Получив необходимые сведения, Мишка сочинял первое письмо. Текст его был более или менее однотипным, но обращения тонко различались в зависимости от социального уровня адресата. «Дорогая Клава (или Клавдия Павловна), – писал он. – Я узнал из газеты о твоих (Ваших) трудовых подвигах и очень хотел бы с тобой (Вами) познакомиться. Твоя (Ваша) фотография мне очень понравилась. Мне сорок лет. Если ты (Вы) не возражаешь, напиши мне по адресу (следовал номер нашего почтового ящика). Михаил».
Обычно корреспондентки, увидев Мишкин адрес, принимали его за военнослужащего и присылали ответ. Если они сообщали, что у них есть муж. Мишка, как он говорил, списывал их в брак. Но если ответ его удовлетворял, следовало новое письмо, которое, как он считал, должно было «надорвать душу» всякой женщины. Это был трогательный рассказ о молодом неопытном человеке, совершившем ошибку, приведшую его в тюрьму, о его раскаянии и о страстном желании порвать с прошлым и впредь вести праведную жизнь. Автор предавался размышлениям о грустной доле обманутого женой человека и где-то, между прочим, намекал, что сидеть ему в тюрьме осталось недолго, что он вот-вот должен освободиться и мечтает создать прочную семью. А взглянув на фотографию своей корреспондентки, он понял, что это и есть та спутница жизни, которая уготована ему судьбой. Если на письмо приходил ответ, то это, по словам Мишки, означало, что баба на крючке.
В послевоенные годы было много обездоленных женщин, но среди корреспонденток Мишки оказывались и сердобольные, которые просто жалели несчастненького, сбившегося с пути «преступничка» и готовы были ему помочь.

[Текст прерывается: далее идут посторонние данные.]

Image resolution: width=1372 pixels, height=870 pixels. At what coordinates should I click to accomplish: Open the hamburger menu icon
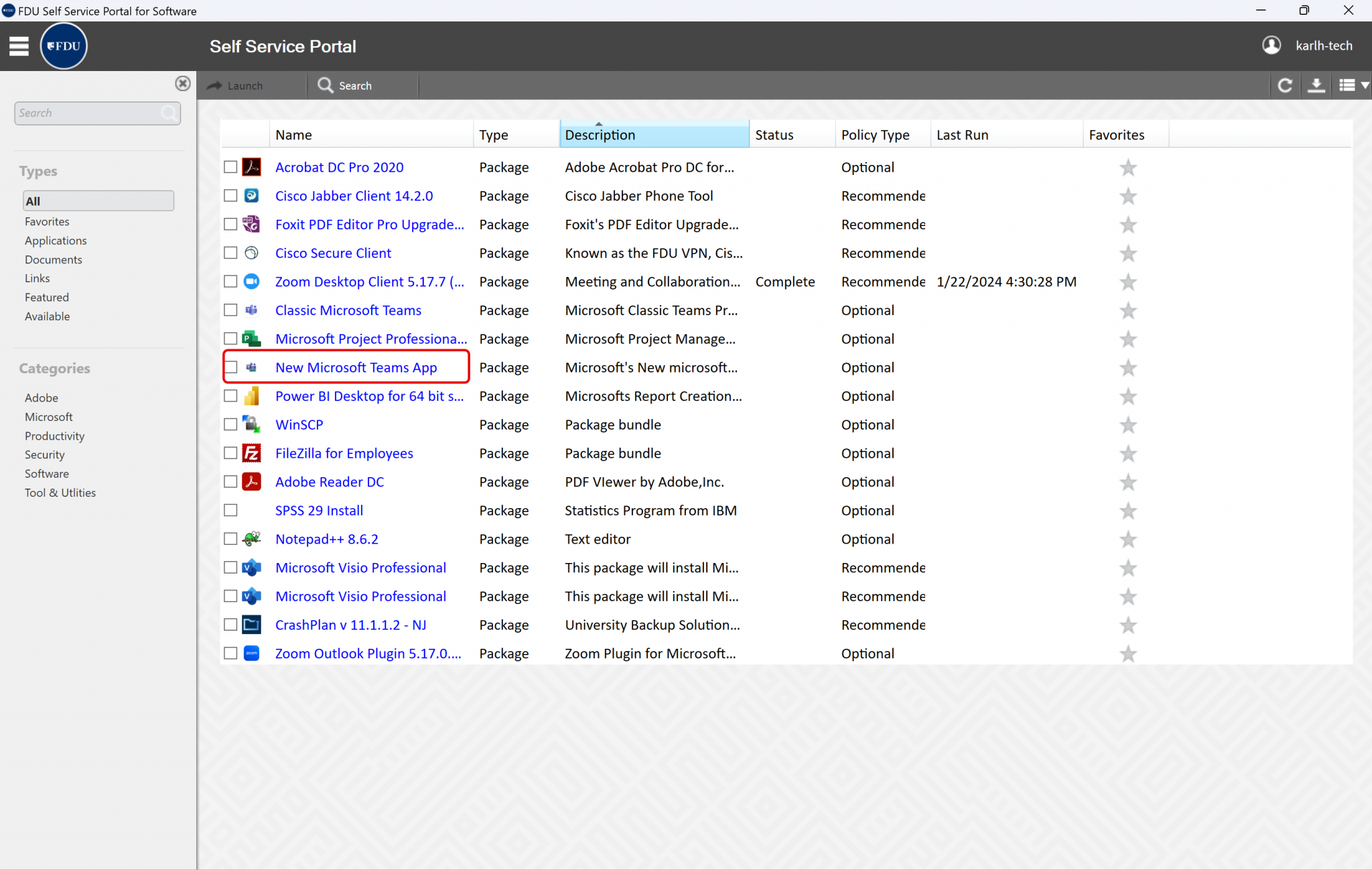tap(19, 46)
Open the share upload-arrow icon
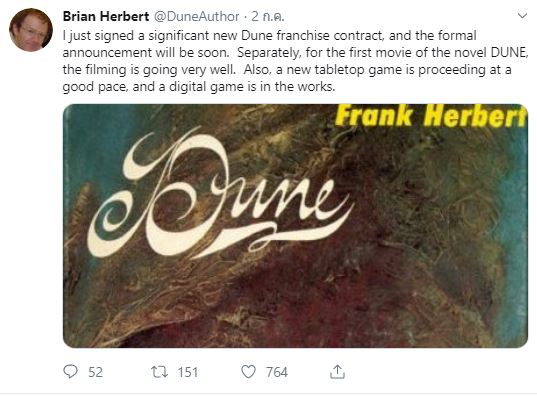 pyautogui.click(x=337, y=372)
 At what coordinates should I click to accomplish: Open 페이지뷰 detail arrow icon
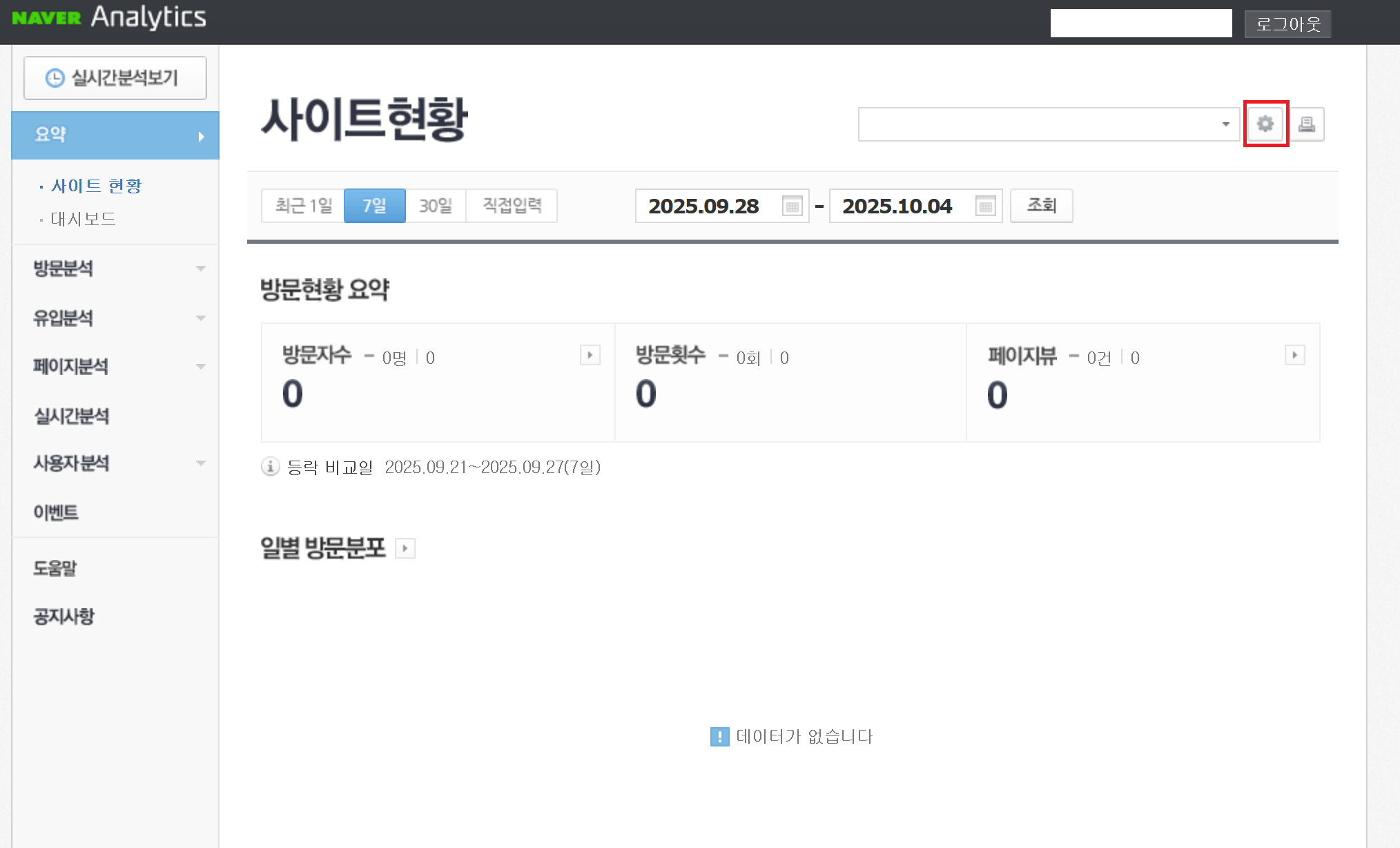point(1295,355)
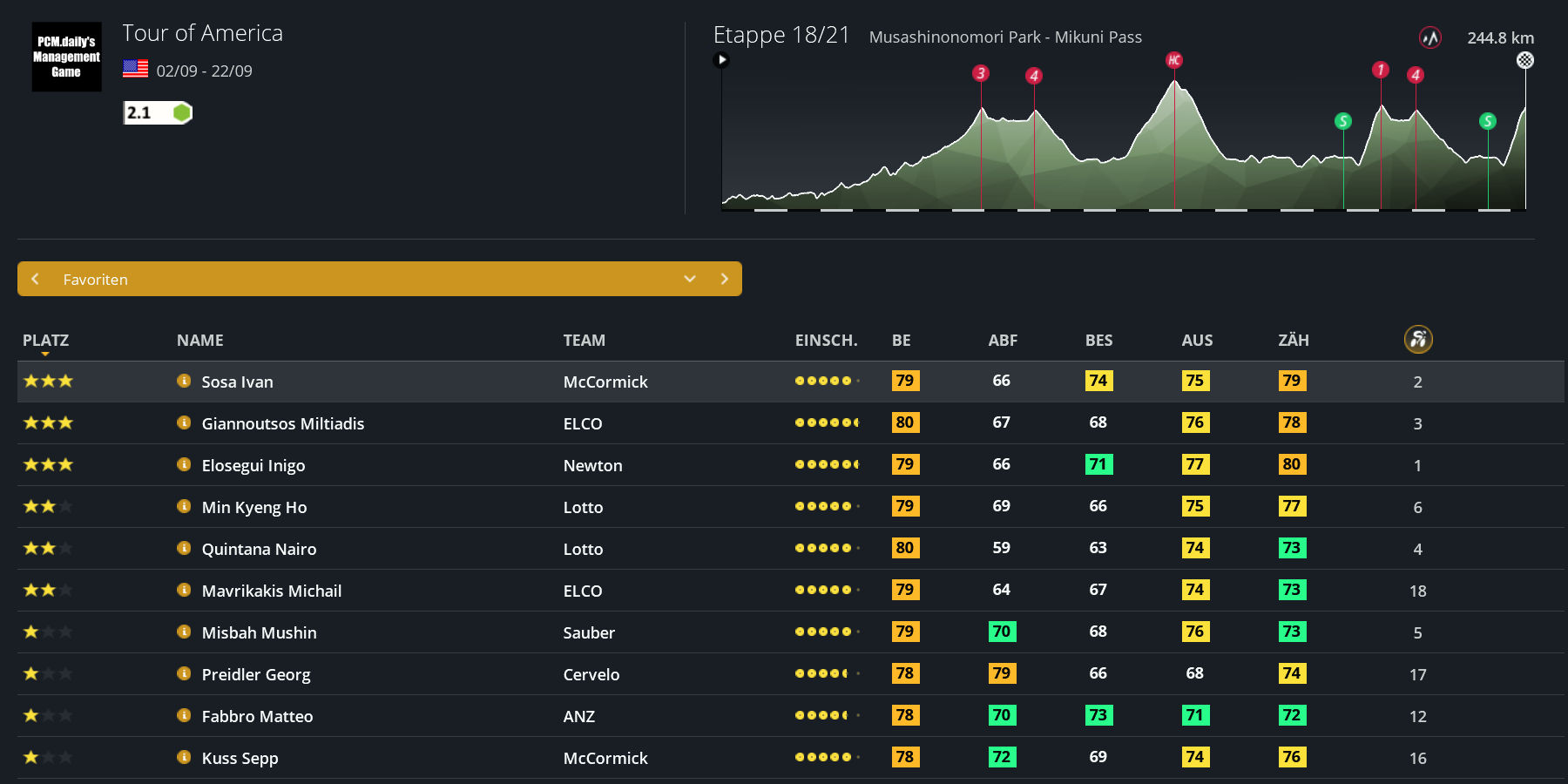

Как и на все в жизни, у Мишки насчет его похождений была своя особая теория. «Я же благодетель, – орал он на весь барак, – они же одиноки и этого дела никогда не видят. А я – мужчина в соку, я многое могу. А ведь женщине что главное – чтоб ее любили и она чувствовала, что нужна. А здесь страдалец за правду, как не посочувствовать и не помочь бедняге?! Ведь и они там, на воле, все воруют, что ж, она не понимает? А потом женюсь я или не женюсь – дело десятое, а пока она и помечтать может. Да за одно счастье помечтать она должна мне ножки целовать». Как видим. Мишка в своем деле был одновременно и философ, и психолог, и поэт.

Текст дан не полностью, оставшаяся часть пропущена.